What you will do: Without the pictures, set down the records below word for word.

Information shown:

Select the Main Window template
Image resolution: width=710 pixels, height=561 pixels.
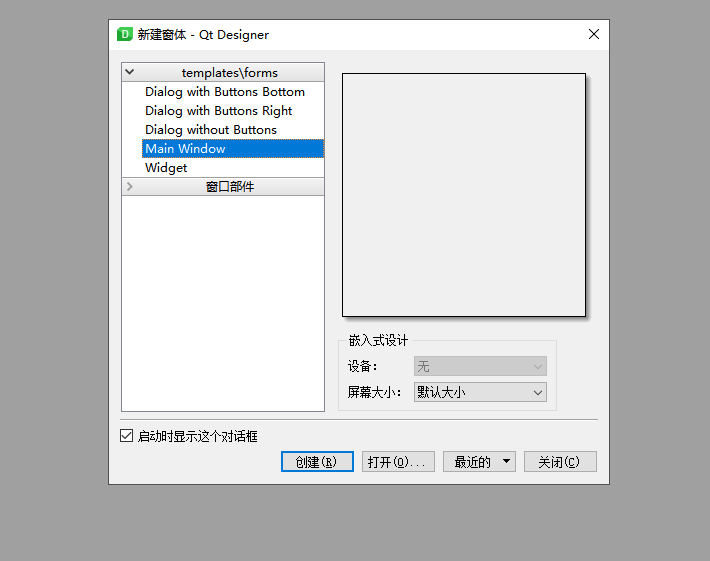[x=233, y=149]
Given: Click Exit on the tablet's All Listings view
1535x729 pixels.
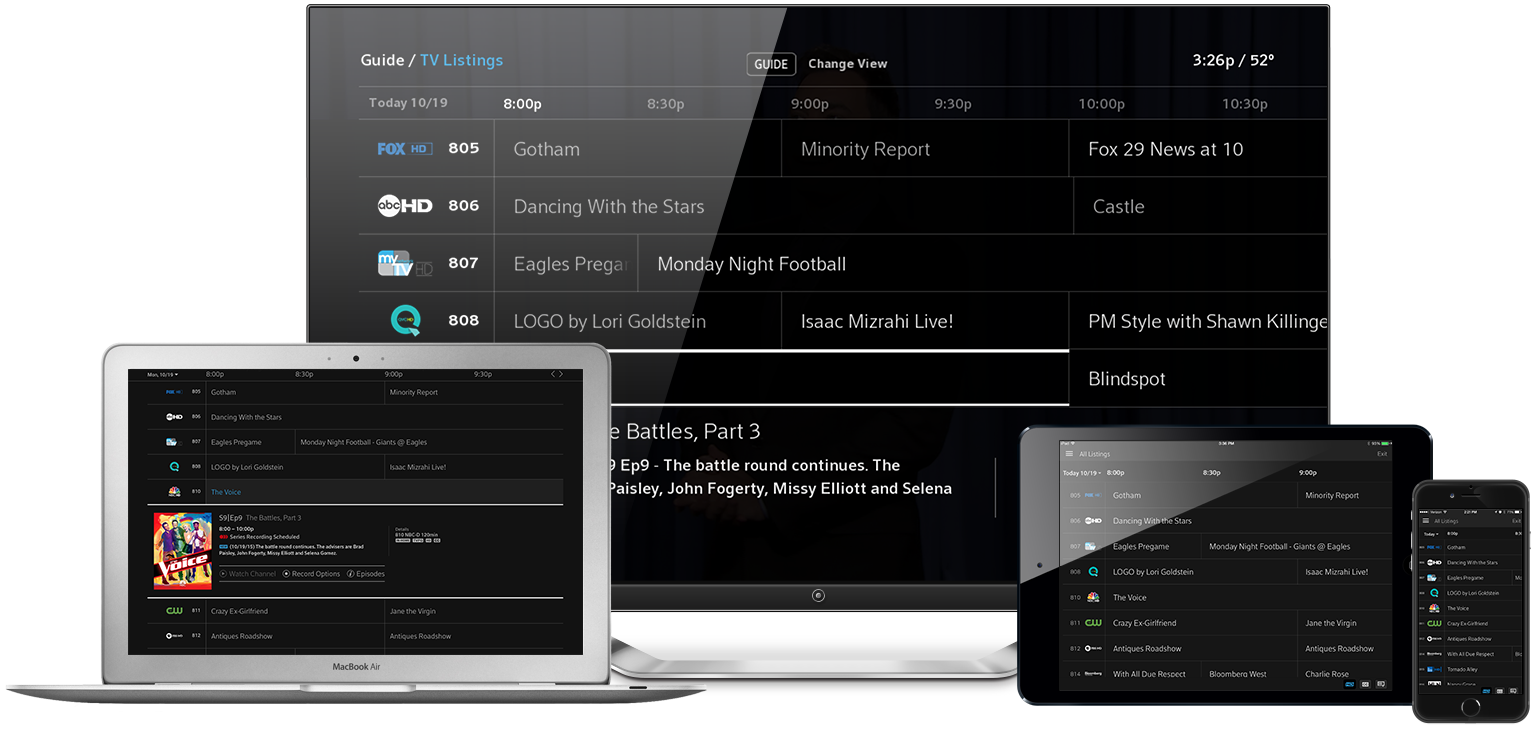Looking at the screenshot, I should tap(1381, 454).
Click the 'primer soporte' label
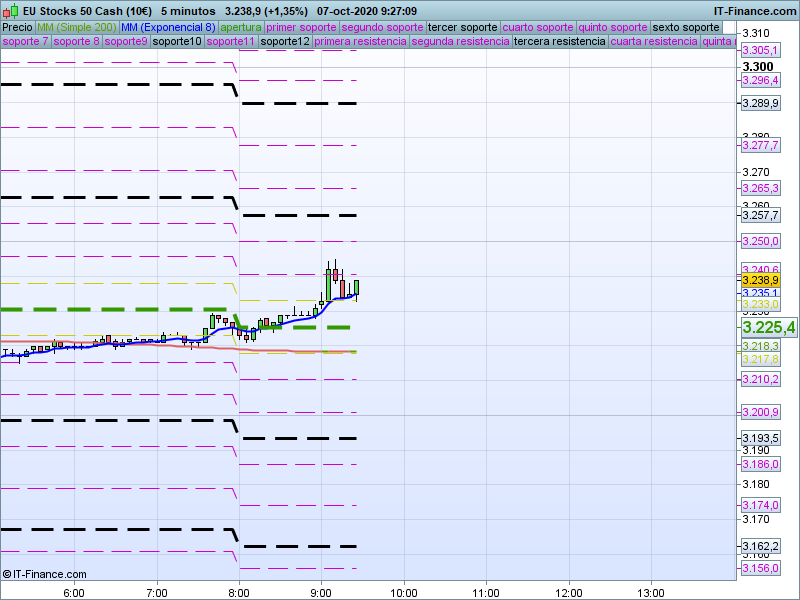 click(x=302, y=27)
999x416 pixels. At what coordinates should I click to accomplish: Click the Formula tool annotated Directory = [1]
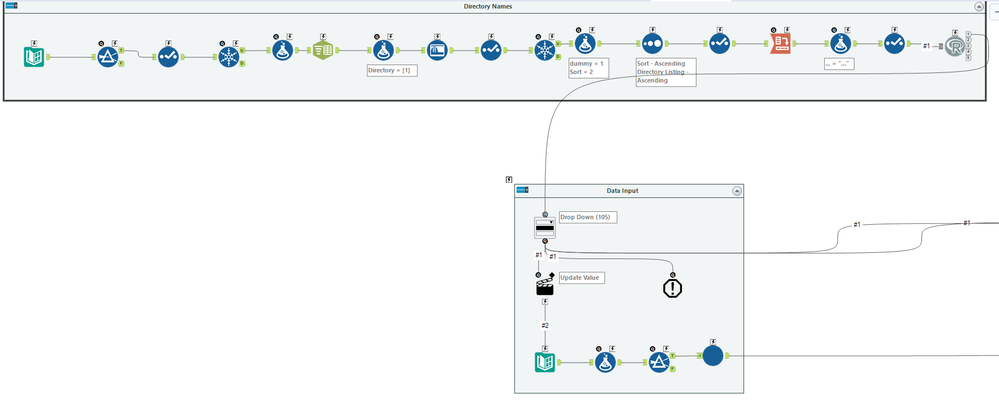point(384,50)
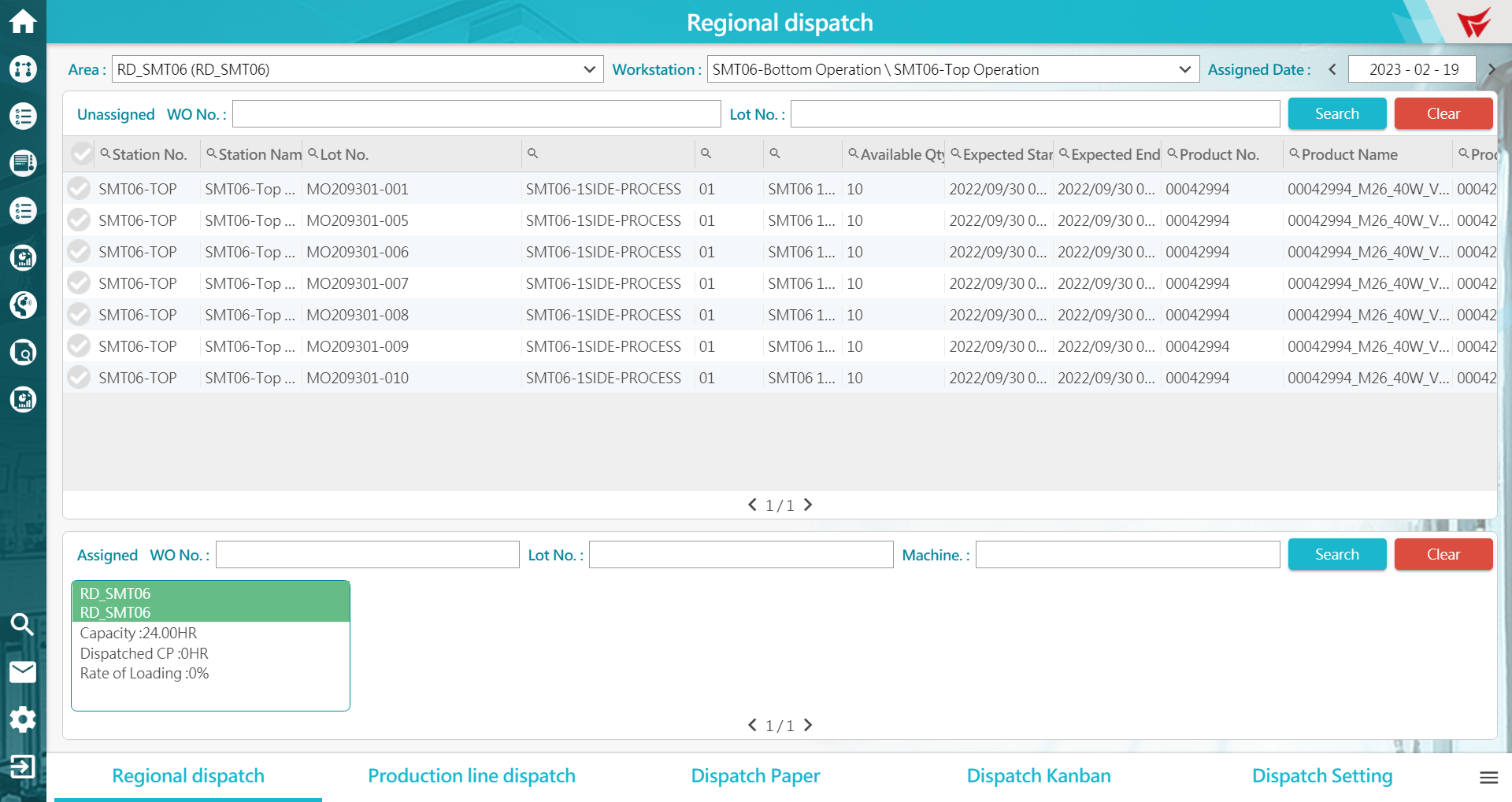Image resolution: width=1512 pixels, height=802 pixels.
Task: Click the logout exit icon
Action: (23, 766)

Written response:
Select the Main Window template
Image resolution: width=710 pixels, height=561 pixels.
[x=233, y=149]
Given: Click Exit on the tablet's All Listings view
1535x729 pixels.
Looking at the screenshot, I should tap(1381, 454).
Click the 'primer soporte' label
 click(x=302, y=27)
999x416 pixels. At what coordinates should I click to accomplish: Click the Formula tool annotated Directory = [1]
point(384,50)
Image resolution: width=1512 pixels, height=802 pixels.
Task: Click the logout exit icon
Action: (23, 766)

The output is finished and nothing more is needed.